Exercise aim
From the entries below, print exactly the span beginning with the line holding "You are a computer-use agent. Image" and ending with the line holding "Instruction: Click the Magento logo icon", endpoints included, and skip any pictures.

Data in this exercise
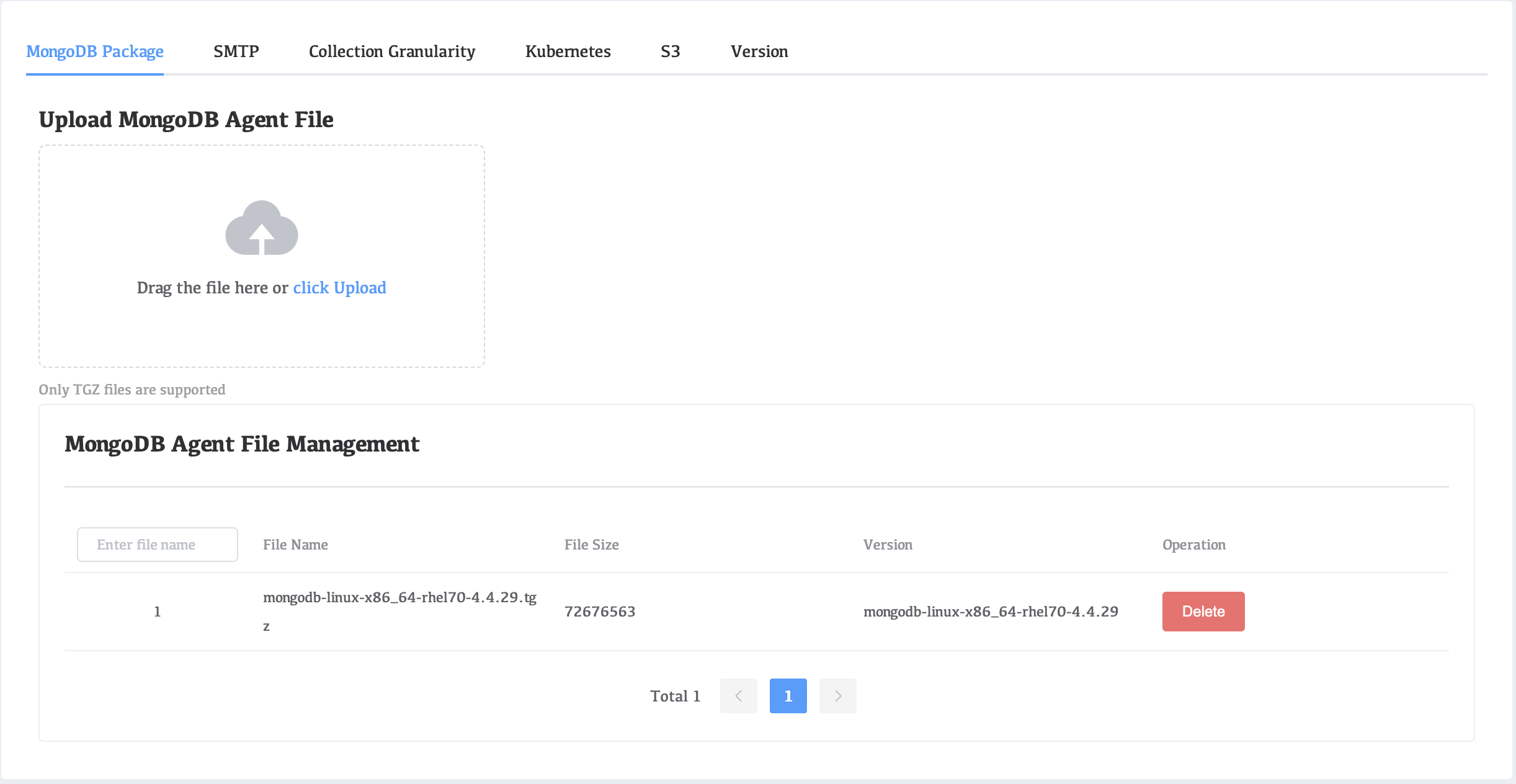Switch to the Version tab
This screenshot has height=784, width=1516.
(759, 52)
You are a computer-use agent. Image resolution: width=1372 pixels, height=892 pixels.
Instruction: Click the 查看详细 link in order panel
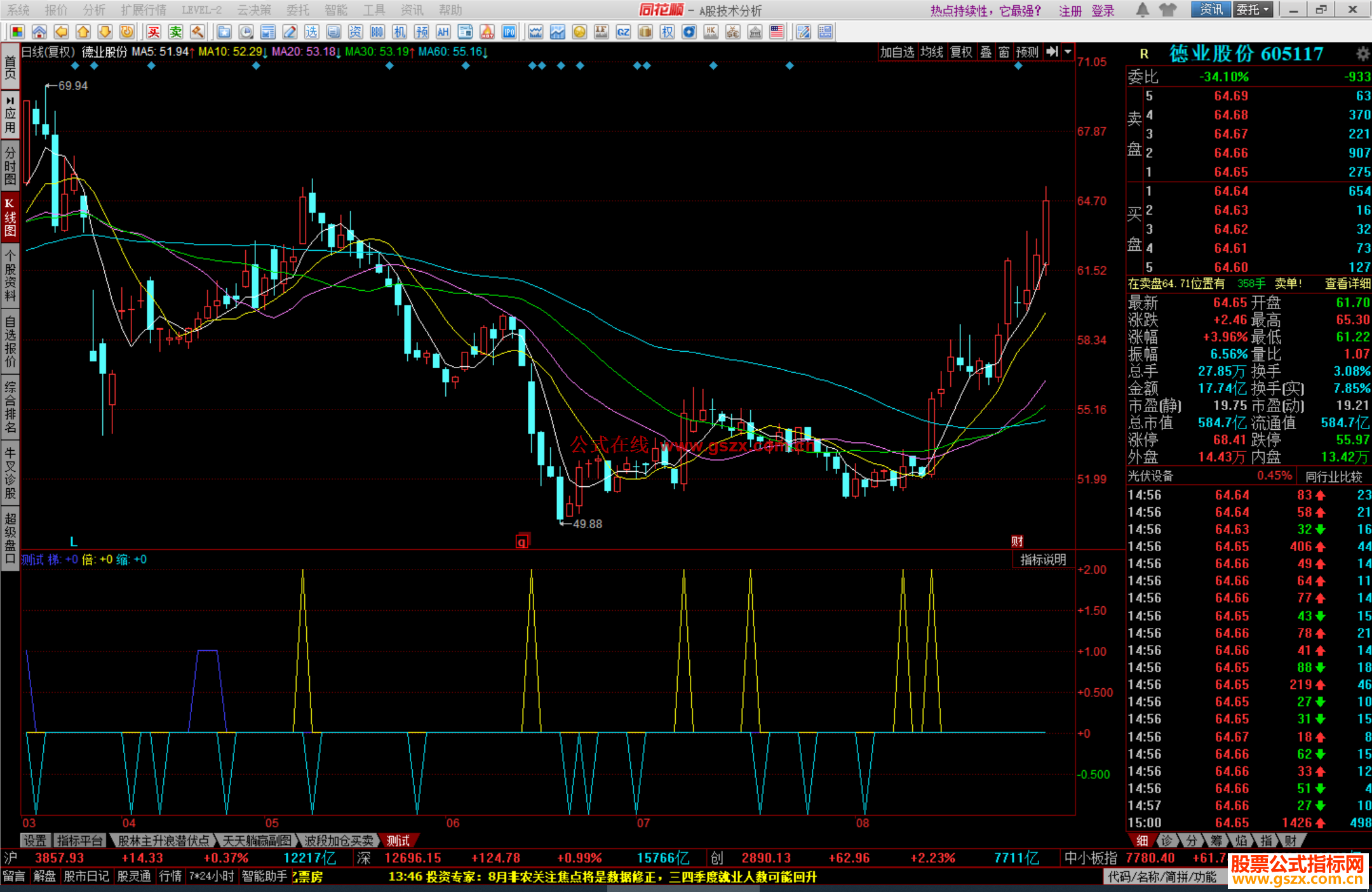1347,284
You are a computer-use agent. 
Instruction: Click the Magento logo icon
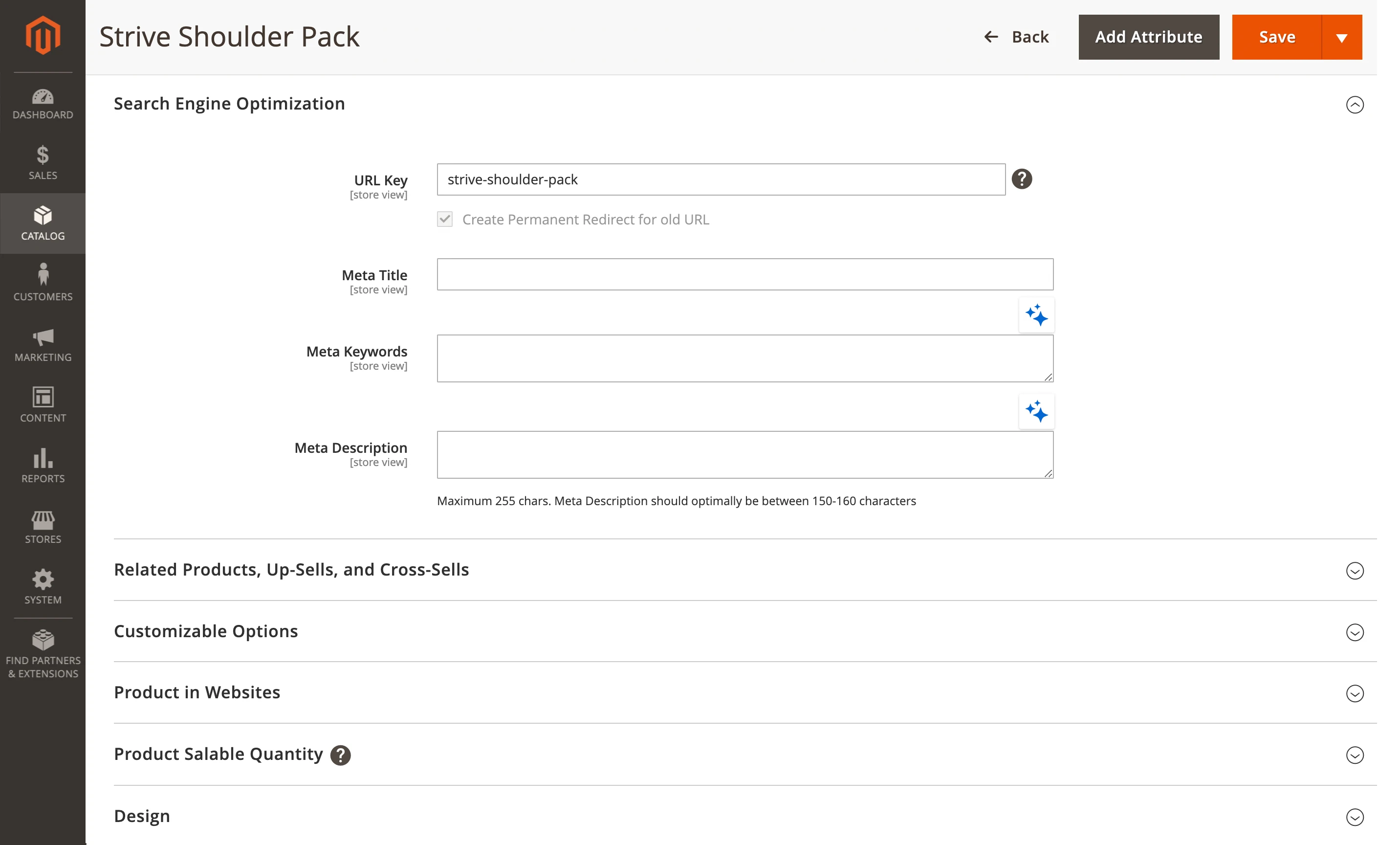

* * *

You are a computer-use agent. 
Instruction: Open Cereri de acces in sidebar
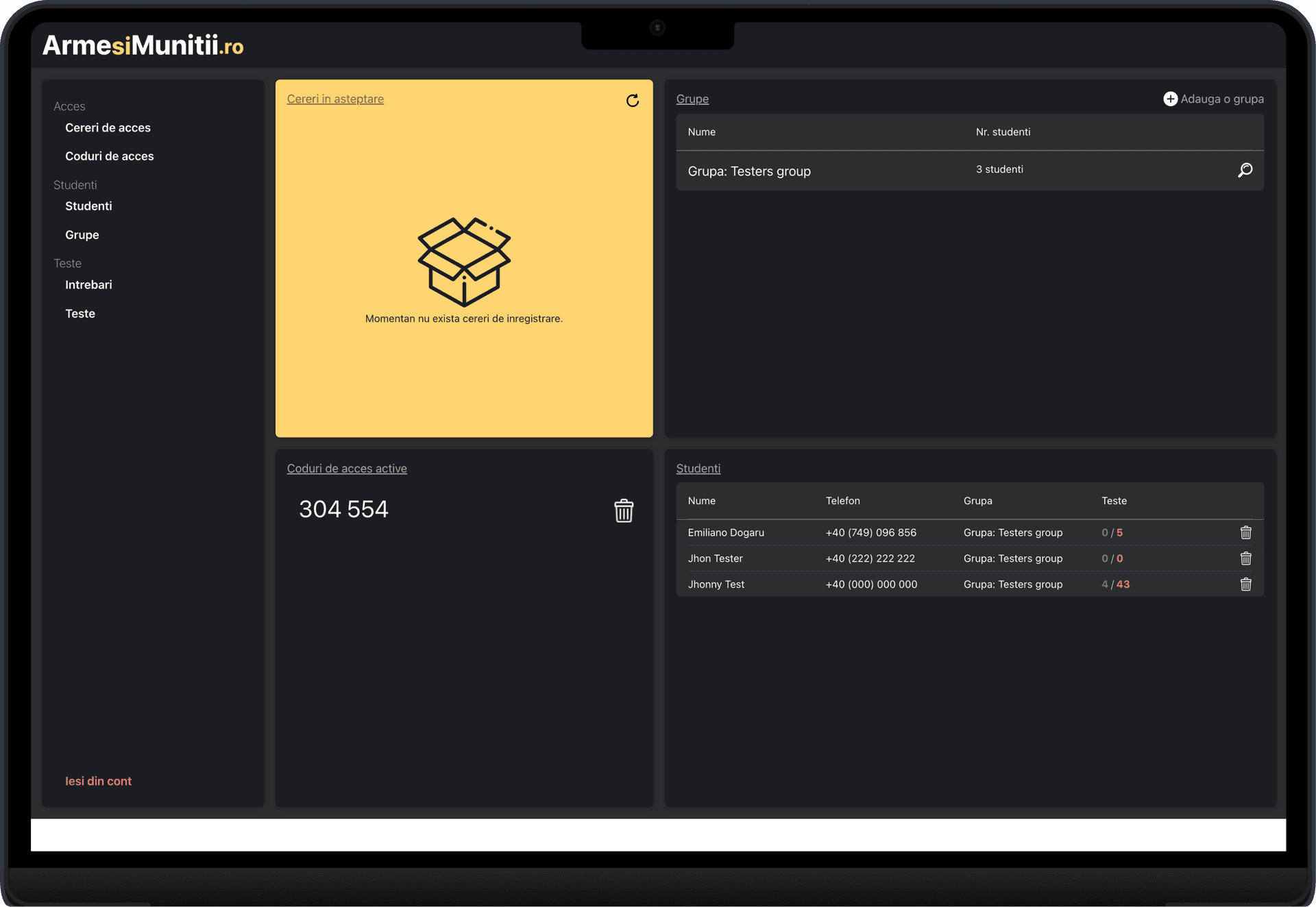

Response box
You are a computer-use agent. Image resolution: width=1372 pixels, height=892 pixels.
Instruction: Click the 查看详细 link in order panel
1347,284
You are a computer-use agent. 
Instruction: Click the Magento logo icon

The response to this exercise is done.